Set exercise ::
Duplicate the items that begin with the line containing "The width and height of the screenshot is (474, 364)." and end with the line containing "Viewport: 1541px width, 784px height. 894,205", including both of those lines.
— Start —
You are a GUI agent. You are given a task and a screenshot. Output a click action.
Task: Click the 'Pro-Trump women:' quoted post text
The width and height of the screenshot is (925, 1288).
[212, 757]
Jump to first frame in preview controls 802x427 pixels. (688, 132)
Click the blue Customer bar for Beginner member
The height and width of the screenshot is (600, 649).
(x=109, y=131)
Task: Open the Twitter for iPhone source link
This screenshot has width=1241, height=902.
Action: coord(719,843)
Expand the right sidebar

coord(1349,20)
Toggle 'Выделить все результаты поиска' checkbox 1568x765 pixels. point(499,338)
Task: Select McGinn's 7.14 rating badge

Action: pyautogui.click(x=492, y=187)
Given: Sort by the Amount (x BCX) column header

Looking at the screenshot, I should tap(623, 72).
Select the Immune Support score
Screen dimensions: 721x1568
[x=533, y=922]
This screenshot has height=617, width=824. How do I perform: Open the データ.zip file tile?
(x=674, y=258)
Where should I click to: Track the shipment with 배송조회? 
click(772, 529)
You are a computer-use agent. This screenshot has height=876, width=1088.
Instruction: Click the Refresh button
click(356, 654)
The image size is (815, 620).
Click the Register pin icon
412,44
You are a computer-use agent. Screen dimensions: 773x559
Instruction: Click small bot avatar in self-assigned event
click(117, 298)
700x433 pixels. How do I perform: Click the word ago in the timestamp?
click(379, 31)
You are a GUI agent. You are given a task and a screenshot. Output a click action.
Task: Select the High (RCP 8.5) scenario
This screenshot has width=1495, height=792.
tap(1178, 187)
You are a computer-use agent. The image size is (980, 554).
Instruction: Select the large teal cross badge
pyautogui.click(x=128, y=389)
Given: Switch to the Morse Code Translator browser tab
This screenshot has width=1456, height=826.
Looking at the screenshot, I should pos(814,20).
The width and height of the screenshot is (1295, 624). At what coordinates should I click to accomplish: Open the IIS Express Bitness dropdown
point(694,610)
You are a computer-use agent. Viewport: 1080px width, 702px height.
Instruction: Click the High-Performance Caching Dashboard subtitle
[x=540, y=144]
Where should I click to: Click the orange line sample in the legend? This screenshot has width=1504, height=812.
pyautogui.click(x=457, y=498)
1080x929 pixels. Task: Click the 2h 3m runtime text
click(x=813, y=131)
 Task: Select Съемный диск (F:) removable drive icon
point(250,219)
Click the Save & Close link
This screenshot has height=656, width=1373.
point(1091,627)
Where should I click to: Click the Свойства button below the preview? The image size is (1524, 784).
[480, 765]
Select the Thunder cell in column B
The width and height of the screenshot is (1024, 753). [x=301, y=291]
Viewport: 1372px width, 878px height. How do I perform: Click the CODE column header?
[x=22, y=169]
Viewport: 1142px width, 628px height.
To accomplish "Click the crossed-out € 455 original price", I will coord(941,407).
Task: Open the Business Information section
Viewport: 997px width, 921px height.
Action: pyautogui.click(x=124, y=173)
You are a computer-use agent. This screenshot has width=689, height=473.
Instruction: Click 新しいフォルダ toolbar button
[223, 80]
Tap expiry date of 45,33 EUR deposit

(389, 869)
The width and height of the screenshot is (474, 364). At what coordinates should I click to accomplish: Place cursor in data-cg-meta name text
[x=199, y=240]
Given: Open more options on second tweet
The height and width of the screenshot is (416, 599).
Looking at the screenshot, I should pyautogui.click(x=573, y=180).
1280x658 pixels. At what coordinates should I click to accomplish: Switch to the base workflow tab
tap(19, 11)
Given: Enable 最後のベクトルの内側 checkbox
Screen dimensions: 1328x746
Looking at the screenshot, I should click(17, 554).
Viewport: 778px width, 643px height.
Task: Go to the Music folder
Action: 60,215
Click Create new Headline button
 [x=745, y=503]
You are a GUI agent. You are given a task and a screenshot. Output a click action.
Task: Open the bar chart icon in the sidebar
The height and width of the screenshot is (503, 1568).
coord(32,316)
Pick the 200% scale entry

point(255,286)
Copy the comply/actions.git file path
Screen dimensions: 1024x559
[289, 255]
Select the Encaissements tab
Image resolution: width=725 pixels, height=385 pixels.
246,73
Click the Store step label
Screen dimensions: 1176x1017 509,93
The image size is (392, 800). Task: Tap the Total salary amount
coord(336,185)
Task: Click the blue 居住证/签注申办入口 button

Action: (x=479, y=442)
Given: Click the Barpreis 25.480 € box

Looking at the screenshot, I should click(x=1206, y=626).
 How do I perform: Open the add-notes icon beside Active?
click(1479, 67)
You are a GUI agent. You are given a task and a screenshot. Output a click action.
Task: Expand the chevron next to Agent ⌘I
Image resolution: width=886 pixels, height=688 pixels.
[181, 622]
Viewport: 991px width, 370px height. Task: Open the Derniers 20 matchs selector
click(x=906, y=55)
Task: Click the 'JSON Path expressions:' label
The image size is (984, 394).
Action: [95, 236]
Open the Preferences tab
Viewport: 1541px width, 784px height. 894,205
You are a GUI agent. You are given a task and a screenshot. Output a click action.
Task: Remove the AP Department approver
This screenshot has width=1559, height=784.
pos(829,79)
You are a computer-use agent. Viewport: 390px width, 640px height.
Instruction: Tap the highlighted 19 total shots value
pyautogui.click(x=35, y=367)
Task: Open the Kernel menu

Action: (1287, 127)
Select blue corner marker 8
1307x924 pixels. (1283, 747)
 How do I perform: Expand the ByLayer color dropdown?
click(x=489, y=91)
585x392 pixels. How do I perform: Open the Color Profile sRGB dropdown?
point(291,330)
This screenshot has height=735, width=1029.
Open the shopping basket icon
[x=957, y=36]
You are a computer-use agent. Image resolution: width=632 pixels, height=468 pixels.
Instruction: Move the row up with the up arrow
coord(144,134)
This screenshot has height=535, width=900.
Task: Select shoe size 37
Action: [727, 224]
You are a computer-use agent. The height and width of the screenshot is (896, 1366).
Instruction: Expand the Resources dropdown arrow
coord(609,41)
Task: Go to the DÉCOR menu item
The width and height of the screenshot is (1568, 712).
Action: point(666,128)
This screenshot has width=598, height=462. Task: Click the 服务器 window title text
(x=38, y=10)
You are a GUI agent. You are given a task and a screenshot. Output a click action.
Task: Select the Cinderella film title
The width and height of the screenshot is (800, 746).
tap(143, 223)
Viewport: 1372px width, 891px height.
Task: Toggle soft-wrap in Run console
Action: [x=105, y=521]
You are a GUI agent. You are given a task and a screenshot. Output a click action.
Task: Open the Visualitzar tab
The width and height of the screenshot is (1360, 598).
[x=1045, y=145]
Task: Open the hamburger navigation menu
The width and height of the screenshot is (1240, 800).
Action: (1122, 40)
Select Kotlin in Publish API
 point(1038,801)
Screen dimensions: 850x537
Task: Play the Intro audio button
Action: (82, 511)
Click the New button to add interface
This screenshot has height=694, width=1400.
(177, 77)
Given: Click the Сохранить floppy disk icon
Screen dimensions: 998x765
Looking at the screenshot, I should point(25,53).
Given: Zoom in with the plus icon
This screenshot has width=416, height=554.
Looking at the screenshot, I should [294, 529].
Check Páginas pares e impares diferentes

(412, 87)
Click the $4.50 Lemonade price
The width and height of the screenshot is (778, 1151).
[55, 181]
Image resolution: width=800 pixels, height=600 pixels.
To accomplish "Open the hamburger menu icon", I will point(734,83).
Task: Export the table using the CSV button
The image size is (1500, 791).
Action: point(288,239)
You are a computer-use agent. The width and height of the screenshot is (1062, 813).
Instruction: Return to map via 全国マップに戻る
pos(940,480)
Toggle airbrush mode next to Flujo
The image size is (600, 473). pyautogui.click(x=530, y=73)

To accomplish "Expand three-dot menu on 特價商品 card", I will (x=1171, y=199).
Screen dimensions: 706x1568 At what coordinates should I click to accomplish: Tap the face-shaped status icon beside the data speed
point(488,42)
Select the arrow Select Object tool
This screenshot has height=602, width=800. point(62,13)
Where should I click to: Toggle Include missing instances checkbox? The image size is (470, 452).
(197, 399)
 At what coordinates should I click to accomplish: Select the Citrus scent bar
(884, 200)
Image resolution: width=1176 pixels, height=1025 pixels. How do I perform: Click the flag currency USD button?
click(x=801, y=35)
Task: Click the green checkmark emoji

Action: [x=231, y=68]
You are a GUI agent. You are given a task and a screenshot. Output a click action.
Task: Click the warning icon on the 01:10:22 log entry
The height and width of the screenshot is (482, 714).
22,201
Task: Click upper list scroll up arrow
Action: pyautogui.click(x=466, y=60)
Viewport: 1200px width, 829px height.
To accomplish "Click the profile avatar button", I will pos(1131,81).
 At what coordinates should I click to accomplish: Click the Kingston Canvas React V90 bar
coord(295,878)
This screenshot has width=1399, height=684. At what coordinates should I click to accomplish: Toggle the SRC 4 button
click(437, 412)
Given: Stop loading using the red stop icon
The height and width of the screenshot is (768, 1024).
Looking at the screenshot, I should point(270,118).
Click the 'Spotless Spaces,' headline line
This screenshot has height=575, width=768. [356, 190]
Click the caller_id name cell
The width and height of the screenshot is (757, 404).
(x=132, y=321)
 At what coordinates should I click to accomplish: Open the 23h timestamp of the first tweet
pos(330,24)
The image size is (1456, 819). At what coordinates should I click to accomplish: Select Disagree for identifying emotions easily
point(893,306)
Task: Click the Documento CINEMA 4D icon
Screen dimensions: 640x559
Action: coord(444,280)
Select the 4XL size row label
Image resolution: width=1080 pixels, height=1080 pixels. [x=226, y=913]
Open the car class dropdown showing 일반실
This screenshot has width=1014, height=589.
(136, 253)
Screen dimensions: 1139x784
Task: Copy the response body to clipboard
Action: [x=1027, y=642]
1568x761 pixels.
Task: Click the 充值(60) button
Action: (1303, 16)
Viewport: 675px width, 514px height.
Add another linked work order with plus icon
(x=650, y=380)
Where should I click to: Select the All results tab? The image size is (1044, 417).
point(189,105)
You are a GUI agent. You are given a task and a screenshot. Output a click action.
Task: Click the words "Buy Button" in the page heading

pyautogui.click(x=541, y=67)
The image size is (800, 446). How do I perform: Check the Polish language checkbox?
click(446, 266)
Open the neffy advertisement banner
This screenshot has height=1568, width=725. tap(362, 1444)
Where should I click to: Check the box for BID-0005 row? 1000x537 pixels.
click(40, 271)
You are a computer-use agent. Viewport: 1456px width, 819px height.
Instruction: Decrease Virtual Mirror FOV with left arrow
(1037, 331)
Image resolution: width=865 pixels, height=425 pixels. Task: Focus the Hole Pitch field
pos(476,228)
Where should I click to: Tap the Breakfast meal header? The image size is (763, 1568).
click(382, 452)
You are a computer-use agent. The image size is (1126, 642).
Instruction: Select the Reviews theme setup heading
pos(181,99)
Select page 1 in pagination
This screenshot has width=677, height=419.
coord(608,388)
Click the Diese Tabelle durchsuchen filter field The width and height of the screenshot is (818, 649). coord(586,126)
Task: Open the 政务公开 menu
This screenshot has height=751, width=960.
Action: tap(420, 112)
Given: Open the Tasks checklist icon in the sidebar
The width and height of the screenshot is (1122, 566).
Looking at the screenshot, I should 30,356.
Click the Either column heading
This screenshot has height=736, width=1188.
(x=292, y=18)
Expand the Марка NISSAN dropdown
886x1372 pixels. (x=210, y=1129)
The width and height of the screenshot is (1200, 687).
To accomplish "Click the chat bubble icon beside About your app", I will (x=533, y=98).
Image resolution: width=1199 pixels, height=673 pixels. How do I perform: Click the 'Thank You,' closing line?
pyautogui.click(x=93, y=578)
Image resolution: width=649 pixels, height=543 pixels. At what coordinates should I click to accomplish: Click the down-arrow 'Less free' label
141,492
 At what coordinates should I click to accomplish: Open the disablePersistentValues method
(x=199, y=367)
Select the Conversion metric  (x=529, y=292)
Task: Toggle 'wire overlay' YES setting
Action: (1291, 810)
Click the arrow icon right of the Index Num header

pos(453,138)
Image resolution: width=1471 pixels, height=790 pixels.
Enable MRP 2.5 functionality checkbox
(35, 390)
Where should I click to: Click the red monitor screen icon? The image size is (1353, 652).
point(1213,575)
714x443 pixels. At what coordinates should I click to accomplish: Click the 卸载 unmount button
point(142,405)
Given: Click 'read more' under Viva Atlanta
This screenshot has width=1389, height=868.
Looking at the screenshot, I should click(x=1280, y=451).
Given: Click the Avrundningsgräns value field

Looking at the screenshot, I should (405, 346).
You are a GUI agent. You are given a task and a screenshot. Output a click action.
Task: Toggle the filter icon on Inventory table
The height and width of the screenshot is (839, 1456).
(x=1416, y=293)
— End —
Problem solution ::
The width and height of the screenshot is (474, 364). At what coordinates should I click to accomplish: Place cursor in data-cg-meta name text
[x=199, y=240]
Given: Open more options on second tweet
The height and width of the screenshot is (416, 599).
Looking at the screenshot, I should pyautogui.click(x=573, y=180).
1280x658 pixels. At what coordinates should I click to accomplish: Switch to the base workflow tab
tap(19, 11)
Given: Enable 最後のベクトルの内側 checkbox
Screen dimensions: 1328x746
Looking at the screenshot, I should click(17, 554).
Viewport: 778px width, 643px height.
Task: Go to the Music folder
Action: 60,215
Click Create new Headline button
 [x=745, y=503]
You are a GUI agent. You are given a task and a screenshot. Output a click action.
Task: Open the bar chart icon in the sidebar
The height and width of the screenshot is (503, 1568).
coord(32,316)
Pick the 200% scale entry

point(255,286)
Copy the comply/actions.git file path
Screen dimensions: 1024x559
[289, 255]
Select the Encaissements tab
Image resolution: width=725 pixels, height=385 pixels.
246,73
Click the Store step label
Screen dimensions: 1176x1017 509,93
The image size is (392, 800). Task: Tap the Total salary amount
coord(336,185)
Task: Click the blue 居住证/签注申办入口 button

Action: (x=479, y=442)
Given: Click the Barpreis 25.480 € box

Looking at the screenshot, I should click(x=1206, y=626).
 How do I perform: Open the add-notes icon beside Active?
click(1479, 67)
You are a GUI agent. You are given a task and a screenshot. Output a click action.
Task: Expand the chevron next to Agent ⌘I
Image resolution: width=886 pixels, height=688 pixels.
[181, 622]
Viewport: 991px width, 370px height. Task: Open the Derniers 20 matchs selector
click(x=906, y=55)
Task: Click the 'JSON Path expressions:' label
The image size is (984, 394).
Action: [95, 236]
Open the Preferences tab
Viewport: 1541px width, 784px height. 894,205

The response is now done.